16 Nisan 2012 Pazartesi

Suriye'de hukuk ve insan hakları ihlali nereye kadar

 



Tunus’la başlayan Kuzey Afrika ve Ortadoğu ülkelerinin bir kısmını kapsayan rejim aleyhtarı ayaklanmanın şu andaki son durağı olan Suriye’deki çatışmalar hız kesmeden etkisini artırarak sürdürüyor. Bu kötü gidişin neticesi olarak ülkemize Suriye’den gelen sığınmacıların sayısı 25,000’e ulaşmış.

Yakın sınır komşumuz olduğu kadar, çeşitli yönlerden yakın bağlarımızın da olduğu Suriye’yle asırlar boyunca süren birlikteliğimizin tabii bir sonucu olarak, ülkemiz bu ülkenin zülüm yönetiminden kaçarak canlarını kurtaranlara kapılarını açarak insani görevini yerine getirmekte...

Rejim muhalefetiyle ayaklanmaların yaşandığı bölgedeki diğer ülkeler, Suriye gibi fazla kargaşa yaşamadan rejim değişikliğini gerçekleştirip nispeten huzura kavuşmuşlar. Henüz tam manasıyla geçiş dönemini tamamlayıp normal döneme geçmemiş olsalar da önemli mesafe kat etmiş oldukları görünüyor.

Suriye’deki belirsizlik ise etkisini sürdürüyor.

Ülkede yaşanan sıkıntılı duruma çözüm bulmak amacıyla elçi olarak görevlendirilen eski Birleşmiş Miletler genel sekreteri Kofi Annan’ın görüşmeleri sonucunda alınan ve ‘Annan Planı’ olarak isimlendirilen 6 maddelik plan gereği Suriye askerlerini şehirlerden çekmesi bekleniyordu. Ancak görünürde bu planın işlerlik kazanmadığı ve savunmasız sivil halkın üzerine ağır silahlarla saldırıların sürdüğü gözleniyor.

Suriye'den istenen ve beklenen haksız yere savunmasız insanların öldürülmesinin durdurulması ve demokratik ülkelerde yapılan seçimlerin düzenlenerek iş başına seçimle meşruiyet kazanmış bir yönetimin gelmesini sağlamak. Suriye halkının isteği adil ve demokratik usullerle yönetime katılmak.

Suriye yönetimi bu isteklere yönelik adım atmadığı sürece ülkeye huzur ve güvenin gelmesi uzun zaman alacak ve ne yazık ki masum insanların haksız yere ölmeleri devam edecek.

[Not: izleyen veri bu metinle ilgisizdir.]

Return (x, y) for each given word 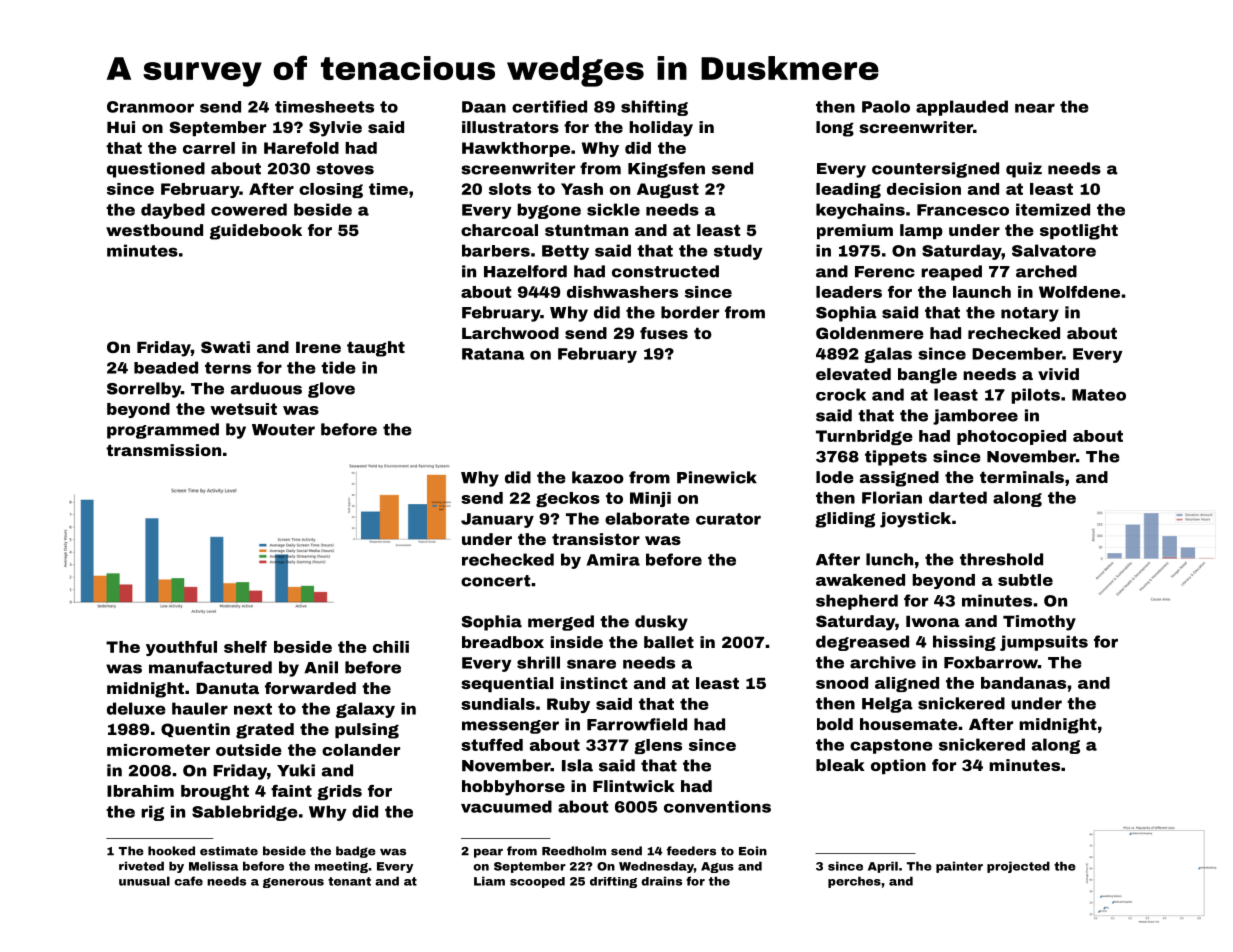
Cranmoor (150, 107)
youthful (181, 648)
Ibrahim (140, 791)
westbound (154, 230)
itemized (1053, 209)
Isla (577, 765)
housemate (909, 724)
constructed (665, 271)
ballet (669, 642)
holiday (661, 129)
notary (1030, 314)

Uluslararası toplum ve Birleşmiş Milletler Suriye konusunda göründüğü kadarıyla kararlı bir irade ortaya koymuş görünmüyor. Daha basit meselelere gösterdiği hassasiyet ve ciddiyeti Suriye konusunda görmek ne yazık ki mümkün görünmüyor.

Rusya, İran ve Çin’in Suriye yönetimini desteklemesi nedeniyle Suriye’deki muhalifler ve savunmasız halk mevcut yönetimin sınır tanımaz ölüm saçan saldırılarına maruz kalmaya devam edecek.

Suriye’nin konumunun Lübnan’dan farklı olduğu, NATO’nun direkt müdahalesinin olmadığı gibi, muhalif güçler de kendilerini savunacak yeterli bir lojistik desteğe sahip değiller.

Ancak Suriye yönetiminin mali kaynaklarının fazla olmadığı, ayakta kalması için dışarıdan destek alması gerektiği; bunların kesilmesi ve bitmesiyle mevcut yönetimin zayıflayacağı ve bu şekilde mücadeleyi kaybedeceği öngörülüyor.

Suriye yönetiminin masum halka karşı hukuk ve insan hakları konusunda ihlaller yaptığı ve bu konuda hiç ayrım gözetmeden saldırılarına devam ediyor.

Uzmanların ifadesine göre savaş hukuku, özellikle savaşta acımasızca saldırmayı sınırlandırıyor. Masum,  savunmasız sivilleri direkt saldırıdan koruyor ve savaşta bu tür olaylara maruz kalma durumunu minimize ediyor. Siviller üzerine maksatlı saldırıyı ve kalkan olarak kullanmayı yasaklıyor; aynı zamanda yaralananlara ya da gözaltına alınanlara insani muameleyi gerektiriyor, ilaç yardımı sağlayanların korunmasını sağlıyor, insani yardımların teslimini kolaylaştırıcı çabaları zorunlu kılıyor. Bu zorunluluklara dikkat etmeyenlere cezai mesuliyet uygulaması yapılıyor…

Buna göre mevcut Suriye yönetimi savaş hukuk ve temel insan hakları ihlalleri yapmış oluyor. Bakalım uluslararası toplum bu hukuk dışılığa ne kadar seyirci kalacak.